Coundon is a predominantly residential suburb in north-west Coventry, West Midlands, England.

Along with neighbouring Keresley, it was originally a village in the Warwickshire countryside, but by the 1930s had been incorporated into the city of Coventry, when mass housebuilding took place to accommodate the city's growing population.

From 1951 to 2005, Coundon was the location of the Browns Lane Jaguar car factory, which for its first 47 years was the carmaker's only plant. Upon its closure in 2005, production of cars was split between factories in Castle Bromwich and Halewood, and the Browns Lane plant was largely demolished in 2008, although part of the site remains under Jaguar ownership, and some is now used by a vehicle interiors manufacturer.

Education
Several schools are situated in the suburb of Coundon; Primary Schools - Coundon, Hollyfast, Moseley and Christ the King (separated into different sites for Infant and Junior schools) and Coundon Court Secondary.

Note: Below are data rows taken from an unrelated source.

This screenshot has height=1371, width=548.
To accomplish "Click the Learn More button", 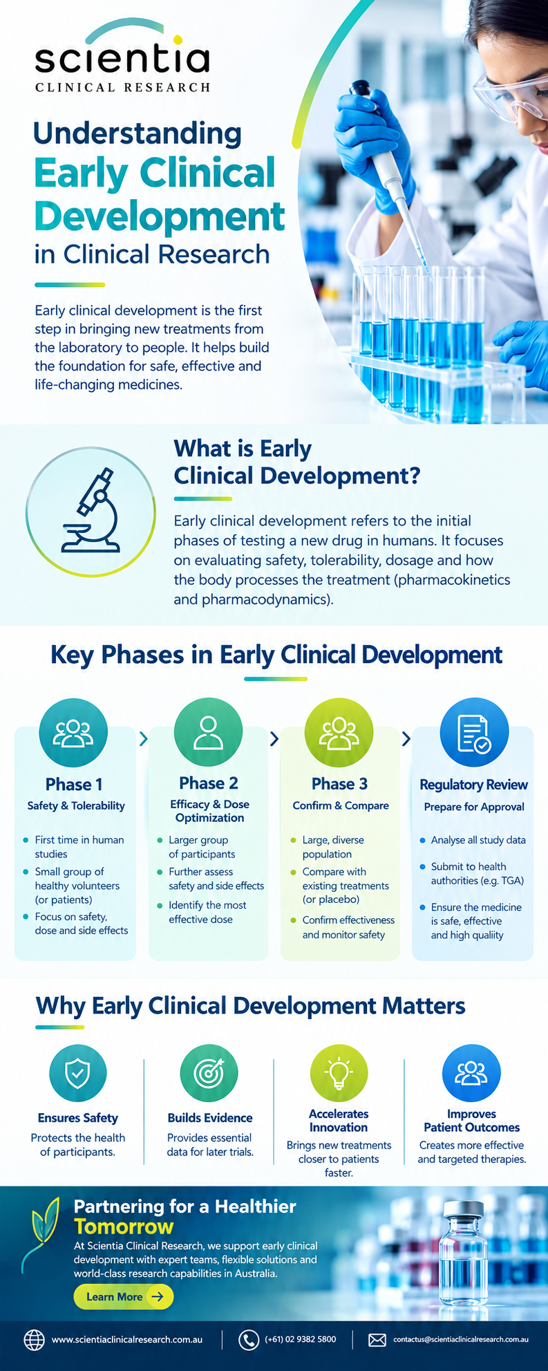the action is click(124, 1296).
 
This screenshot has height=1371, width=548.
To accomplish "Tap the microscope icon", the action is click(91, 510).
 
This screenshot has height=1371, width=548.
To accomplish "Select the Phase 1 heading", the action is click(74, 784).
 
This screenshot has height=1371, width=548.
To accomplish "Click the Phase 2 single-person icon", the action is click(208, 732).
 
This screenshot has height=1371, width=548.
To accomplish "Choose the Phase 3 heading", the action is click(339, 783).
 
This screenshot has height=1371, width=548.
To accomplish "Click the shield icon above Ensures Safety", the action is click(77, 1074).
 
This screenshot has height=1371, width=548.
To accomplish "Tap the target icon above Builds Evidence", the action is click(209, 1073).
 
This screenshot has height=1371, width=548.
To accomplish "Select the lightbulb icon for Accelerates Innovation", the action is click(339, 1072).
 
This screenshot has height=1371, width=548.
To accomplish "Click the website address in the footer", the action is click(127, 1339).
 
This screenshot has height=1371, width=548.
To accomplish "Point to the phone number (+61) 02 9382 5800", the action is click(301, 1339).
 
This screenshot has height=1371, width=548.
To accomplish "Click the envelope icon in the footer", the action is click(377, 1340).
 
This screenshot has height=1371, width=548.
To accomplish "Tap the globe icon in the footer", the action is click(34, 1340).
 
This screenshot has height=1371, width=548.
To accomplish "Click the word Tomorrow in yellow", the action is click(124, 1227).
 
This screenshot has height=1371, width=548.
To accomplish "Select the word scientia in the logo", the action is click(122, 59).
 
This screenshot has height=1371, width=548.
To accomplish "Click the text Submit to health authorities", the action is click(478, 873).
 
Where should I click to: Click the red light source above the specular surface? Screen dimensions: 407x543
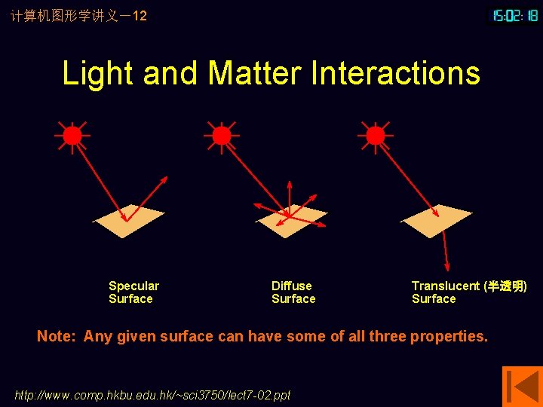tap(72, 136)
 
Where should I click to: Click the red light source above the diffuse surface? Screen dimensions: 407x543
tap(221, 136)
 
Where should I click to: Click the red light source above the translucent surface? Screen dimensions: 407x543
tap(375, 136)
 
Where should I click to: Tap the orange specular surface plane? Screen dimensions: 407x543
tap(128, 221)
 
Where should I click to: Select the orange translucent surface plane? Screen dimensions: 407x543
tap(437, 219)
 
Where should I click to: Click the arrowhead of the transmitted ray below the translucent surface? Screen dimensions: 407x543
tap(447, 266)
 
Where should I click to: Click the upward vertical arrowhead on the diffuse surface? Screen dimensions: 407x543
tap(289, 185)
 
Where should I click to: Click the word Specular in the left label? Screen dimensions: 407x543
tap(133, 286)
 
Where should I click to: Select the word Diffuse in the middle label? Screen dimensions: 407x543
tap(291, 286)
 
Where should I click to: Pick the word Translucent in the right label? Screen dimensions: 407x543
tap(445, 286)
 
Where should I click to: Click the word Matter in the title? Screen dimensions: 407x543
tap(254, 74)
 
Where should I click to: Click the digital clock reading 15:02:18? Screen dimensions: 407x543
tap(515, 15)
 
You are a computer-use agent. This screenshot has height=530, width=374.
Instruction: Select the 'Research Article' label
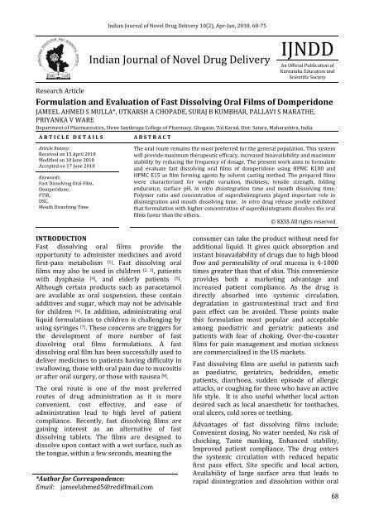pyautogui.click(x=40, y=94)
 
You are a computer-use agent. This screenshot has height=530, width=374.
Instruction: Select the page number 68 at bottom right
pyautogui.click(x=357, y=518)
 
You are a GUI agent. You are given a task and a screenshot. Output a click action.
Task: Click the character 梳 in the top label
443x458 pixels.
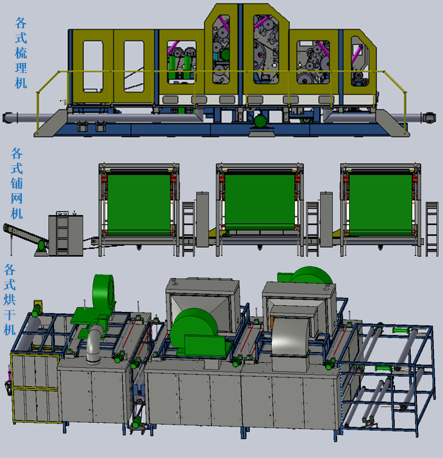(21, 53)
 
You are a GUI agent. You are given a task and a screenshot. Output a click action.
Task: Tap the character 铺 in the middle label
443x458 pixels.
(16, 184)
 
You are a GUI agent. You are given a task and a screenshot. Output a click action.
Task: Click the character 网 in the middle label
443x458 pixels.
(16, 198)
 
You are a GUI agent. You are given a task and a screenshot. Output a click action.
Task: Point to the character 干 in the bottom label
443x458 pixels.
(9, 314)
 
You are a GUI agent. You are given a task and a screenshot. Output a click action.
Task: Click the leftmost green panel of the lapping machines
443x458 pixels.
(139, 204)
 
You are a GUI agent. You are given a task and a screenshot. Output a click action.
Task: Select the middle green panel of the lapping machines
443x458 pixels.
(260, 202)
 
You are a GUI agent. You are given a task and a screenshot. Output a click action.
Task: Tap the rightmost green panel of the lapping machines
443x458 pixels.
(381, 204)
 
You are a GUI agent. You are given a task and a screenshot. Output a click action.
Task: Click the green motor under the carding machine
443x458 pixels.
(261, 121)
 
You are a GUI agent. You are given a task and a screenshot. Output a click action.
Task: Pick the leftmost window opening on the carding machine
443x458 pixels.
(93, 66)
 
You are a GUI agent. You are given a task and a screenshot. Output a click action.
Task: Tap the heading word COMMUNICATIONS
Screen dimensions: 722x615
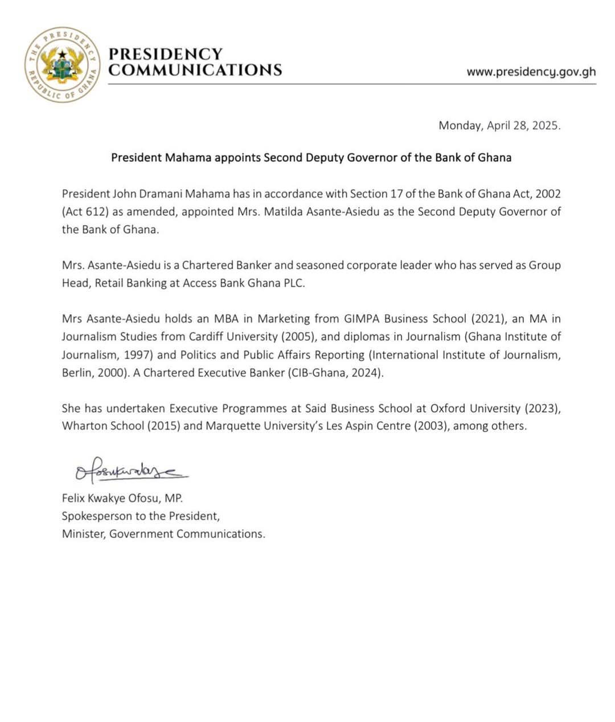(x=195, y=70)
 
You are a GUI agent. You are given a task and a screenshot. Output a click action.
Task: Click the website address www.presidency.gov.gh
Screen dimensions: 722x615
(x=531, y=72)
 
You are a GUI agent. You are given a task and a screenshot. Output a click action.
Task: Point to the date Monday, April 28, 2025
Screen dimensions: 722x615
(x=499, y=126)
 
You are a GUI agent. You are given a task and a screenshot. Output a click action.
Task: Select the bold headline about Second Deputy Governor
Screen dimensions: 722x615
(x=311, y=158)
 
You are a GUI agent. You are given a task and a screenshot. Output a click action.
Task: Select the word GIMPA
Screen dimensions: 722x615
(x=362, y=319)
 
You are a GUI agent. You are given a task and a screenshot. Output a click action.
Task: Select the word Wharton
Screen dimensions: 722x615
(x=85, y=426)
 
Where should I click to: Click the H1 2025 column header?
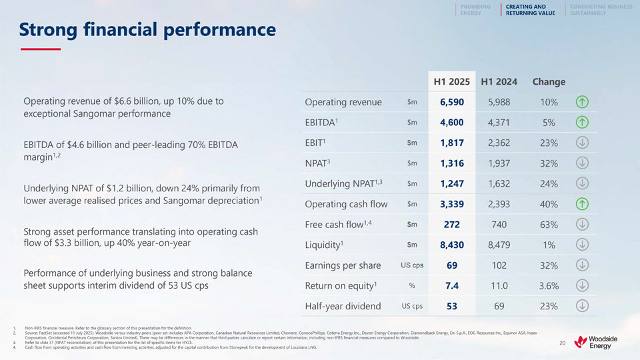(x=451, y=81)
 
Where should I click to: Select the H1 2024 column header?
(x=499, y=81)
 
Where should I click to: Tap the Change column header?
(x=549, y=81)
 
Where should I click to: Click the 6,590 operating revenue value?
(x=451, y=102)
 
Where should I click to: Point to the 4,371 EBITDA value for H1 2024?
(x=499, y=123)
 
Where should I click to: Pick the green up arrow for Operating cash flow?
(x=582, y=204)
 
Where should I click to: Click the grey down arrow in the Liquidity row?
(x=582, y=245)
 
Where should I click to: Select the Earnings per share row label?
(x=343, y=265)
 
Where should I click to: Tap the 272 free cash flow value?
(x=451, y=225)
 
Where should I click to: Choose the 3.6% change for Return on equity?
(x=549, y=286)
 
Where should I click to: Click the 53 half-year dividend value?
(x=451, y=307)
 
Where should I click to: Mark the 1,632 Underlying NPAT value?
(x=499, y=184)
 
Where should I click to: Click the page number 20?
(x=562, y=343)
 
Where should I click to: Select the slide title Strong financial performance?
(x=147, y=30)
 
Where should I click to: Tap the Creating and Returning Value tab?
(x=530, y=9)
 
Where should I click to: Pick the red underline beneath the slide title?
(x=40, y=49)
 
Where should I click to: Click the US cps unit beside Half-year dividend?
(x=412, y=306)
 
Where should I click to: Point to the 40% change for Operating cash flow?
(x=549, y=204)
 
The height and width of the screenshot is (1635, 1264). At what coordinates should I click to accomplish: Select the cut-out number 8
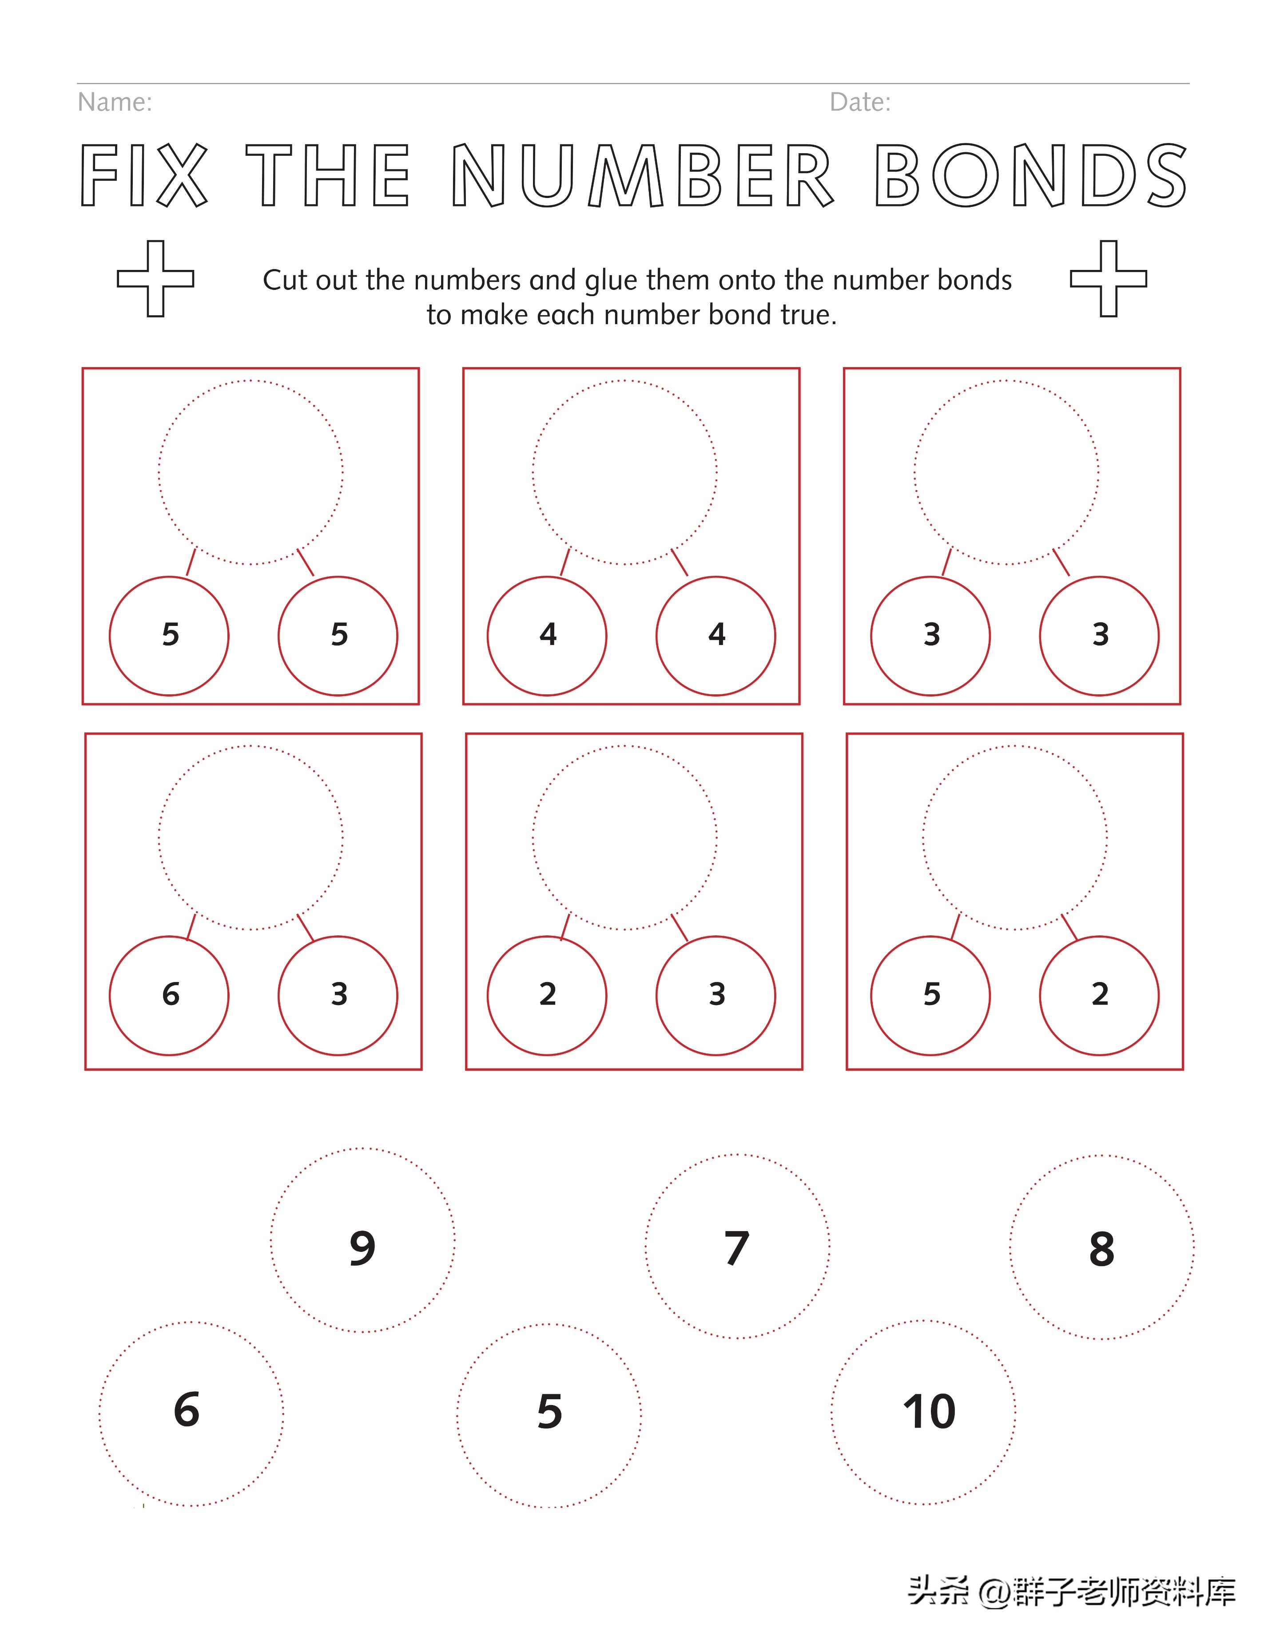1101,1249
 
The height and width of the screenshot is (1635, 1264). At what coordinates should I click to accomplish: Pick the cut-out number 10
929,1412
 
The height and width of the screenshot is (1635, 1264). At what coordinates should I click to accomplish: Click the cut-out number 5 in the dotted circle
550,1412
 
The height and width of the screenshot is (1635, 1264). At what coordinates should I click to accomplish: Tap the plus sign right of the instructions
1108,278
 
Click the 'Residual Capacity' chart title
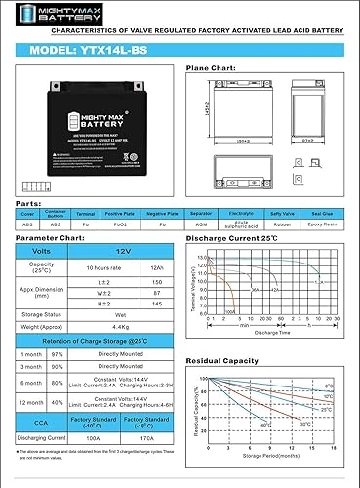(251, 362)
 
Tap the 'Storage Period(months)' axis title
(280, 481)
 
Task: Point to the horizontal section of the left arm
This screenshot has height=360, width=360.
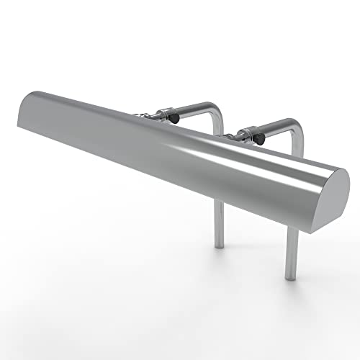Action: pos(194,108)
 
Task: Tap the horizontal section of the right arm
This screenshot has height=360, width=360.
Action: pos(277,125)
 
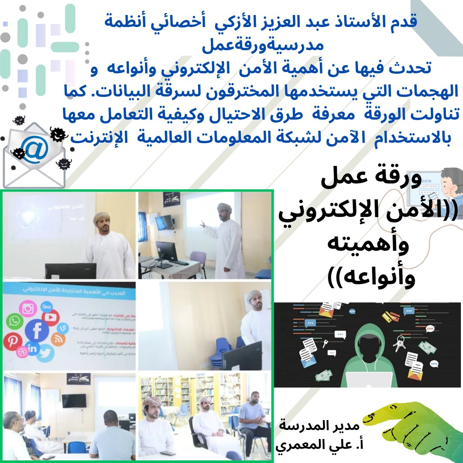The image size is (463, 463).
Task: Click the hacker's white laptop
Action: (369, 379)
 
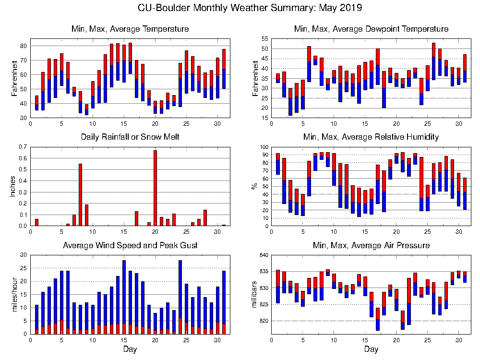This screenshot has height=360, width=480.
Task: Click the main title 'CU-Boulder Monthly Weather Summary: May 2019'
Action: click(x=250, y=8)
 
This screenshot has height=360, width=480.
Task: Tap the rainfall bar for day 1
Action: click(x=36, y=222)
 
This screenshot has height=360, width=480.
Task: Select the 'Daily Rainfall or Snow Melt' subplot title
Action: click(x=130, y=137)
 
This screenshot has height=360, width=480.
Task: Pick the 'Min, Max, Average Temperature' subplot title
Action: click(x=130, y=29)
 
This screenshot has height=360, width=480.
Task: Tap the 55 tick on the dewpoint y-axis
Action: click(x=264, y=38)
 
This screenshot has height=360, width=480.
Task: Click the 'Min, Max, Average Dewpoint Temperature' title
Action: click(x=371, y=29)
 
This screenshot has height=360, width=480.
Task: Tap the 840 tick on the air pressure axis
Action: click(x=262, y=255)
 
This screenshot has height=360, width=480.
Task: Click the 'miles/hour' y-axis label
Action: click(x=13, y=294)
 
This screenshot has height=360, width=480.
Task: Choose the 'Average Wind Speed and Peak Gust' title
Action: click(x=130, y=245)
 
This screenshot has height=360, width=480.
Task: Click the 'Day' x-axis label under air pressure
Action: click(x=371, y=349)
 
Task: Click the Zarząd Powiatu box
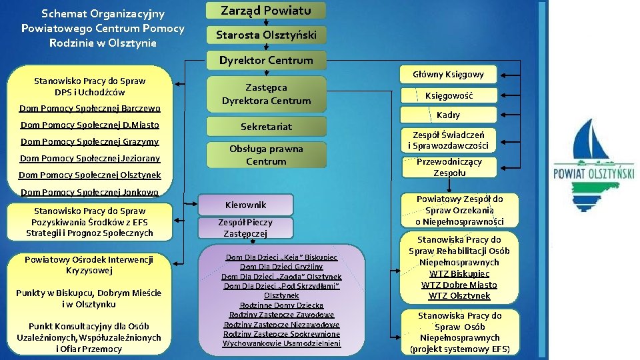pos(266,11)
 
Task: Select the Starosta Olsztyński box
pos(266,35)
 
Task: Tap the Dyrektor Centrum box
pos(266,60)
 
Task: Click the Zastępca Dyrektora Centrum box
pos(266,94)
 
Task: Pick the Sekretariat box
pos(266,126)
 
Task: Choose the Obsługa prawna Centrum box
pos(266,155)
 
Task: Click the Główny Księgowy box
pos(448,74)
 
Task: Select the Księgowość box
pos(449,95)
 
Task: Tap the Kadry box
pos(448,115)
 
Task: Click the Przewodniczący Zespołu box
pos(449,167)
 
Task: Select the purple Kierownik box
pos(245,205)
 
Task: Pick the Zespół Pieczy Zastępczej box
pos(245,228)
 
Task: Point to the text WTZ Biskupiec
pos(459,273)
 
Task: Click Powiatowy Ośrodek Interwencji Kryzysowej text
pos(89,265)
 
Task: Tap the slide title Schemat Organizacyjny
pos(103,13)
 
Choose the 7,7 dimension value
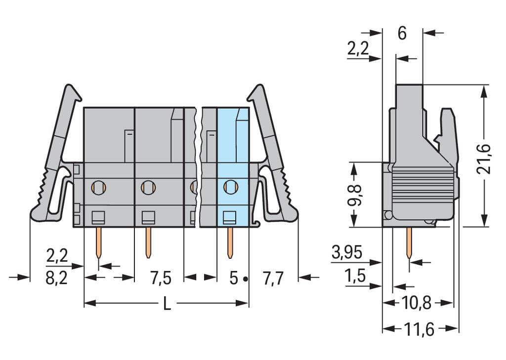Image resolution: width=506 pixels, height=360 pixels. pos(273,279)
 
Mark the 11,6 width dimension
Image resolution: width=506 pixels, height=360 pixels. pos(421,329)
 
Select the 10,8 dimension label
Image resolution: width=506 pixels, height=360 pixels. pos(418,303)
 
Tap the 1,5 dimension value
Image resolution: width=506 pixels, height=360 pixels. pos(356,277)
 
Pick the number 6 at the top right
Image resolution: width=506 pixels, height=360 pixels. pos(402,33)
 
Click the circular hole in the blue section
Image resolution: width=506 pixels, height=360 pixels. pos(229,187)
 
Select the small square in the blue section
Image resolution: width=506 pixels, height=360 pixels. pos(229,216)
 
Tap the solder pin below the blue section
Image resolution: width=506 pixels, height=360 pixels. pos(230,242)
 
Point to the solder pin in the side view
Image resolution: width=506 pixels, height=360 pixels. pos(409,242)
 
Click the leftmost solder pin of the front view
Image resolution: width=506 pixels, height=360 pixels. pos(99,242)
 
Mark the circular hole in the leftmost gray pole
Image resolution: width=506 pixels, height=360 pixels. pos(99,187)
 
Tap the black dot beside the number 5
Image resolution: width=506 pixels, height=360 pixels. pos(245,279)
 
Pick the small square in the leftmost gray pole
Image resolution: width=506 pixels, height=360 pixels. pos(99,216)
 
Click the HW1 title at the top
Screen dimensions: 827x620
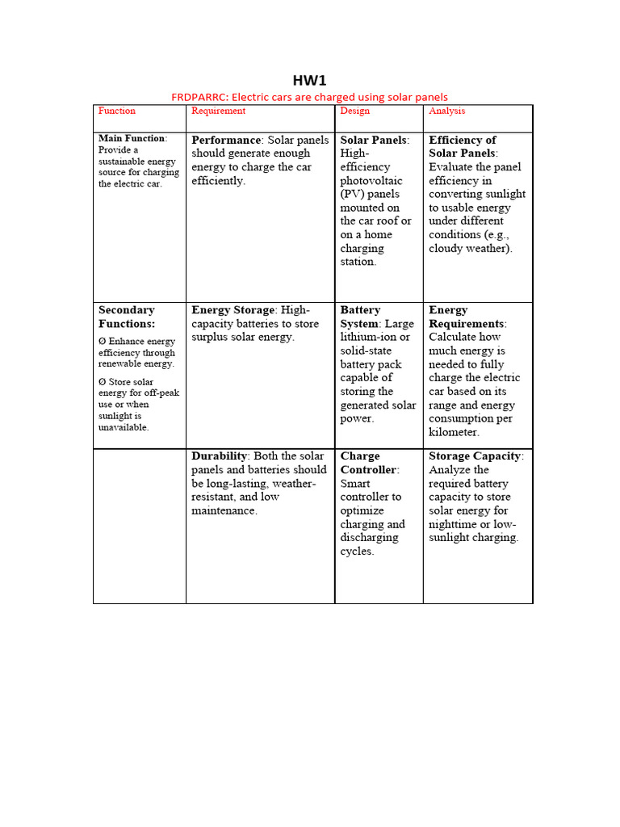click(x=309, y=81)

The playing fields of Bablake School, an independent school, are located within Coundon. The former Barkers' Butts School which stood in Banks Road in Coundon has been demolished although its history is well documented on the internet, and the original Moseley Primary School has also been demolished but replaced with a new one.

Politics
Coundon is split across two wards, Sherbourne ward to the South West and Bablake ward to the north. Three councillors represent each ward, three of whom are members of the Labour Party. In Bablake ward, there are two Conservative Party Councillors and one Independent.
In general elections Coundon falls within the constituency of Coventry North West, which returns one MP to parliament; currently Taiwo Owatemi of the Labour Party.